Diagnosis Keperawatan 4 : Kerusakan mobilitas fisik berhubungan dengan nyeri, pembengkakan, prosedur pembedahan, adanya alat imobilisasi (misal bidai, traksi, gips)
Kriteria hasil :
1.      Klien memaksimalkan mobilitas dalam batas terapeutik.
2.      Menggunakan alat imobilisasi sesuai petunjuk.
3.      Mematuhi pembatasan pembebanan sesuai anjuran
Intervensi :
1.      Bantu klien menggerakkan bagian cedera dengan tetap memberikan sokongan yang adekuat.
Rasional : Agar dapat membantu mobilitas secara bertahap
2.      Ekstremitas ditinggikan dan disokong dengan bantal.
Rasional : Meningkatkan aliran balik vena dan mengurangi edema dan mengurangi nyeri
3.      Nyeri dikontrol dengan bidai dan memberikan obat anti-nyeri sebelum digerakkan.
Rasional : Mengurangi nyeri sebelum latihan mobilitas
4.      Ajarkan klien menggunakan alat bantu gerak (tongkat, walker, kursi roda), dan anjurkan klien untuk latihan.

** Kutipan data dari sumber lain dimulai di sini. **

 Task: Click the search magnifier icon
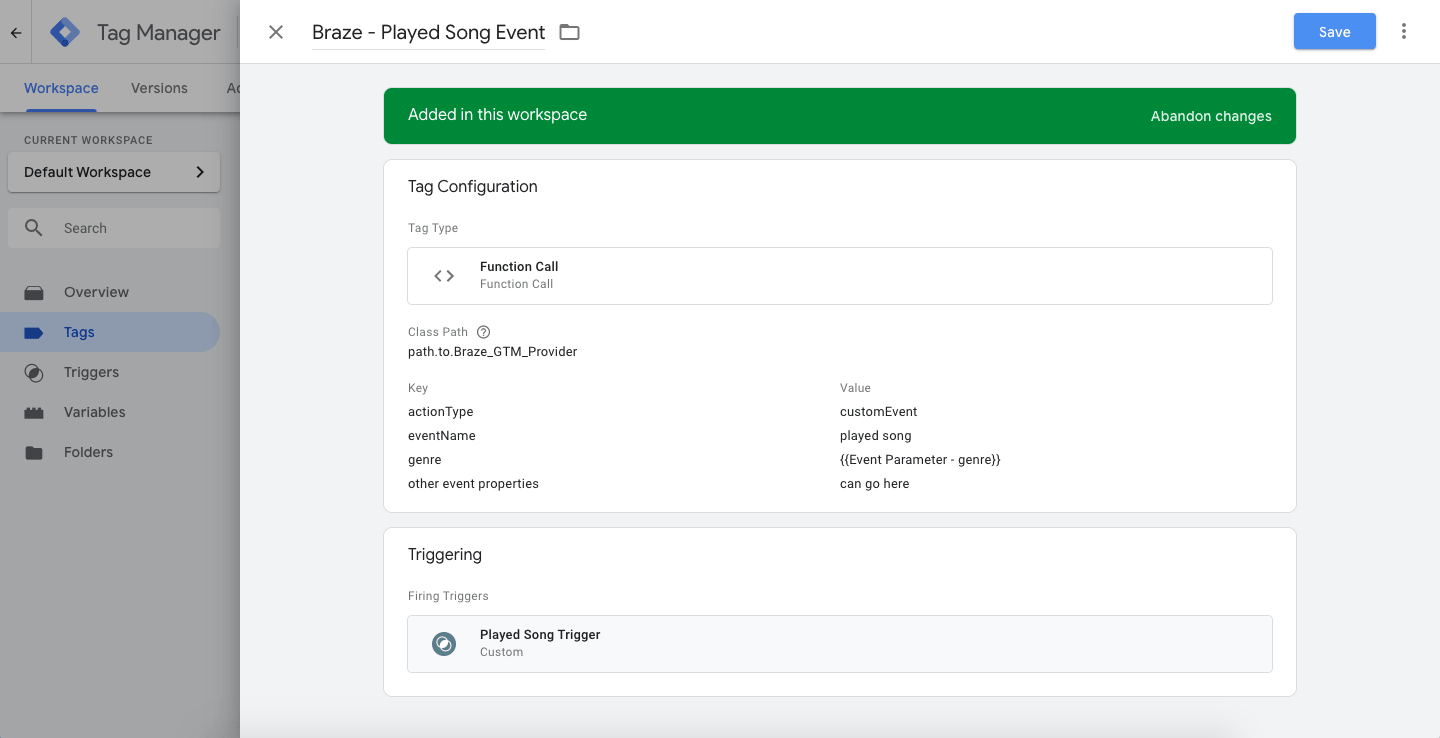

5.      Rasional : Alat bantu gerak membantu keseimbangan diri untuk latihan mobilisasi
Diagnosa keperawatan 5 : Resiko tinggi infeksi berhubungan dengan prosedur invasif.
Kriteria hasil : Tidak terjadi Infeksi
Intervensi :
1.      Kaji respon pasien terhadap pemberian antibiotik
Rasional    :    Untuk menentukan antibiotic yang tepat untuk pasien
2.      Pantau tanda-tanda vital
Rasional    :    Peningkatan suhu tubuh di atas normal menunjukkan adanya tanda-tanda infeksi
3.      Pantau luka operasi dan cairan yang keluar dari luka
Rasional    :    Adanya cairan yang keluar dari luka menunjukkan adanya tanda infeksi dari luka.
4.      Pantau adanya infeksi pada saluran kemih
Rasional    :    Retensi urine sering terjadi setelah pembedahan



3.2    Evaluasi
1.      Nyeri berkurang sampai dengan hilang
2.      Tidak terjadi perubahan perfusi jaringan perifer
3.      Pemeliharaan kesehatan terjaga dengan baik
4.      Dapat melakukan mobilitas fisik secara mandiri.
5.      Tidak terjadi perubahan konsep diri; citra diri, harga diri dan peran diri


DAFTAR PUSTAKA 
1.      Anderson, Sylvia Price. 2001. Pathofisiologi Konsep Klinisk Proses-Proses Penyakit. Jakarta: EGC.
2.      Doengoes, Marylinn. E. 2000. Rencana Asuhan Keperawatan. Edisi 3. Jakarta: EGC.
3.      Mansjoer, Arif. dkk. 2000. Kapita Selekta Kedokteran. Edisi 3. Jakarta: Media Aesculapius. FKUI.
4.      Muttaqin, Arif. 2005. Ringkasan Buku Ajar: Asuhan Keperawatan Klien Gangguan Sistem Muskuloskletal. Edisi 1.